**Exercise description:** The data below holds a line containing "Caldaie a Condensazione" and a line containing "1 [tab] (218, 546)"; please quote exactly those two lines and every line between them, and nothing else.

(Collected data)
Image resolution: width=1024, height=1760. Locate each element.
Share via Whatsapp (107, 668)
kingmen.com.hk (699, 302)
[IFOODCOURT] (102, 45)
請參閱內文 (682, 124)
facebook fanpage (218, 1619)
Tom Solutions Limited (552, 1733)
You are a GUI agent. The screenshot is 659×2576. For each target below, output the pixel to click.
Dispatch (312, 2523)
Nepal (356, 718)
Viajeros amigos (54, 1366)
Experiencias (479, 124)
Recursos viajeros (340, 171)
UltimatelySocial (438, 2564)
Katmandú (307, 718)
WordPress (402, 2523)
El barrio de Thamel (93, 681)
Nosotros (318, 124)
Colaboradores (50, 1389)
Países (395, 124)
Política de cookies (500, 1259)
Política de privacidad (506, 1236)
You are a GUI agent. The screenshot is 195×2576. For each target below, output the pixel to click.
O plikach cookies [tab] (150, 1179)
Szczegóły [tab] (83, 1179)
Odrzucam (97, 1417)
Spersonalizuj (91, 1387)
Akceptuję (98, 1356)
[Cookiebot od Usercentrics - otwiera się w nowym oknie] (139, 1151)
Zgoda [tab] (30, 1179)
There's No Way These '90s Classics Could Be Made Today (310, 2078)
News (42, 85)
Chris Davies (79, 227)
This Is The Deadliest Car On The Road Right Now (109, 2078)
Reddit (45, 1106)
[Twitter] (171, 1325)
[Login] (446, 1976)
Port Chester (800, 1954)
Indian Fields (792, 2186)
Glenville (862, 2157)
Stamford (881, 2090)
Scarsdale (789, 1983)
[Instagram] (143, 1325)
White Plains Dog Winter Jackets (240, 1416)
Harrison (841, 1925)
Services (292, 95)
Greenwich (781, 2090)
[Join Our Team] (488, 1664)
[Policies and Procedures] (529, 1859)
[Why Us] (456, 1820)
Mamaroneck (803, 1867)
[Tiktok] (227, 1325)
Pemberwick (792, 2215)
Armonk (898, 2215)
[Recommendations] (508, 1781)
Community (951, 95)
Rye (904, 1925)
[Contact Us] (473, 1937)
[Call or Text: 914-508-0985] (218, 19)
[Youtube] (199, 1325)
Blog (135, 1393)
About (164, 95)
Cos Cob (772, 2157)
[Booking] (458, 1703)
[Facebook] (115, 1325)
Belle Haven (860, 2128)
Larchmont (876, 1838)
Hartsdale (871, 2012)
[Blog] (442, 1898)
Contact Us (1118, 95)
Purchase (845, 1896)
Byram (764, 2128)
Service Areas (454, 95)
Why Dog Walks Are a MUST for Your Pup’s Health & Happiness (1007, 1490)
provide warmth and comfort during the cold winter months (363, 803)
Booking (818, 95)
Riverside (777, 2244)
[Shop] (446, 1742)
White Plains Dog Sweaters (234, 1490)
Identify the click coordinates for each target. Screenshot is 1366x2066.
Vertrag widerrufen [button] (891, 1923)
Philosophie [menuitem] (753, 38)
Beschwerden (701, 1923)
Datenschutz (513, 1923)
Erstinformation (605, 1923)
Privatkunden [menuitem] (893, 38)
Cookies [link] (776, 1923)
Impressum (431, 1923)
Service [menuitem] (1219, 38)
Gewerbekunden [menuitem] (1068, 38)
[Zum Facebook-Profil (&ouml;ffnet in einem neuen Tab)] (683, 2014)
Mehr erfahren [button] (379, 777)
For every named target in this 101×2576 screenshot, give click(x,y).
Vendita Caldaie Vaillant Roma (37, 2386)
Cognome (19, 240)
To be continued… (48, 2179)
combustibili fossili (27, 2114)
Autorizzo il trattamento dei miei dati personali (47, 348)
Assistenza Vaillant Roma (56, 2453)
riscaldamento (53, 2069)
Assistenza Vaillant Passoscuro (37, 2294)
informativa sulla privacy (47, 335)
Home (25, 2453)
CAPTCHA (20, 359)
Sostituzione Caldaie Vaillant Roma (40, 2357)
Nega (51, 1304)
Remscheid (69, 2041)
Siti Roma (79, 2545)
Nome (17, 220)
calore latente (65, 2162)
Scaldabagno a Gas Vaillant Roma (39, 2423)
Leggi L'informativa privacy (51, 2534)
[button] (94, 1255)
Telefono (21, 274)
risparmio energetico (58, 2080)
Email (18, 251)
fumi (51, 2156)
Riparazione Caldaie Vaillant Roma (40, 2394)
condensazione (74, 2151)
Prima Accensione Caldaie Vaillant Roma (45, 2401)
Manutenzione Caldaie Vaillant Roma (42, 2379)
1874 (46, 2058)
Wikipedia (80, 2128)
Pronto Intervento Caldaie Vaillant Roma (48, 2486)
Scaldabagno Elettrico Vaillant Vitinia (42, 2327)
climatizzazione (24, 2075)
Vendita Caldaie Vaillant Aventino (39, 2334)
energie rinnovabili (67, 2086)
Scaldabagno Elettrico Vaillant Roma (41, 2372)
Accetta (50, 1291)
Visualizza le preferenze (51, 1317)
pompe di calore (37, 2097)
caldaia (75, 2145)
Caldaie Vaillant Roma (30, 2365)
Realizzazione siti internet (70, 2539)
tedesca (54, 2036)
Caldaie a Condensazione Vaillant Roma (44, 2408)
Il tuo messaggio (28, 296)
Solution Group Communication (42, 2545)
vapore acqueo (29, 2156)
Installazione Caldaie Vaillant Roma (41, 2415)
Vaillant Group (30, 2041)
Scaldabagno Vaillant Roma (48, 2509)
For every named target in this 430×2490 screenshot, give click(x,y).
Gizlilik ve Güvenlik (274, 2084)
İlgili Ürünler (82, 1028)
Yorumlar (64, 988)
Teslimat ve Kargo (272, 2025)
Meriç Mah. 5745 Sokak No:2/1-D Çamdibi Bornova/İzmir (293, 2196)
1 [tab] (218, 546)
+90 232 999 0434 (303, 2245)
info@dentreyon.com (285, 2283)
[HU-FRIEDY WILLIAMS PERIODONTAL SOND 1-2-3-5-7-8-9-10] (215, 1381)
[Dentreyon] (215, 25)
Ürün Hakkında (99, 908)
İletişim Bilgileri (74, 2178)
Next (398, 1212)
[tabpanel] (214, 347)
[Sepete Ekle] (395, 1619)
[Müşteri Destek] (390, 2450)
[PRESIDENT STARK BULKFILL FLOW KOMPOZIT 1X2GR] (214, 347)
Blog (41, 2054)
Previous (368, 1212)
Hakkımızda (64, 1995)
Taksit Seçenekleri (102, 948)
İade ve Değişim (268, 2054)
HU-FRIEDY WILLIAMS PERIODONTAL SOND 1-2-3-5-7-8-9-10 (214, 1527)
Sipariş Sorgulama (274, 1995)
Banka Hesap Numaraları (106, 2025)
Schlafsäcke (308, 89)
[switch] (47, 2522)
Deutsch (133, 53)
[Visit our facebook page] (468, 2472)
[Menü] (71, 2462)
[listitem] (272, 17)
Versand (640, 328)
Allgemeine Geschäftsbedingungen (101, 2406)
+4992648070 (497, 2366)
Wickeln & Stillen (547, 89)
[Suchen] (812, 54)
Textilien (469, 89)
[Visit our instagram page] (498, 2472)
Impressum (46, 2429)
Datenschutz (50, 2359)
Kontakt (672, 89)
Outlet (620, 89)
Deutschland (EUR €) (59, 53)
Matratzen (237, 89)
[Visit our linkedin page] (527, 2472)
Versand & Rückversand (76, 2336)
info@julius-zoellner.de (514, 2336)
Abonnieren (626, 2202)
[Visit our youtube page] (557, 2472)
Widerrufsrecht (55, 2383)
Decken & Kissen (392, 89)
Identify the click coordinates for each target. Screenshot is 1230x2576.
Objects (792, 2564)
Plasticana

**Result for this exercise:**
Caldaie a Condensazione Vaillant Roma (44, 2408)
Il tuo messaggio (28, 296)
Solution Group Communication (42, 2545)
vapore acqueo (29, 2156)
Installazione Caldaie Vaillant Roma (41, 2415)
Vaillant Group (30, 2041)
Scaldabagno Vaillant Roma (48, 2509)
For every named target in this 430×2490 screenshot, give click(x,y).
Gizlilik ve Güvenlik (274, 2084)
İlgili Ürünler (82, 1028)
Yorumlar (64, 988)
Teslimat ve Kargo (272, 2025)
Meriç Mah. 5745 Sokak No:2/1-D Çamdibi Bornova/İzmir (293, 2196)
1 [tab] (218, 546)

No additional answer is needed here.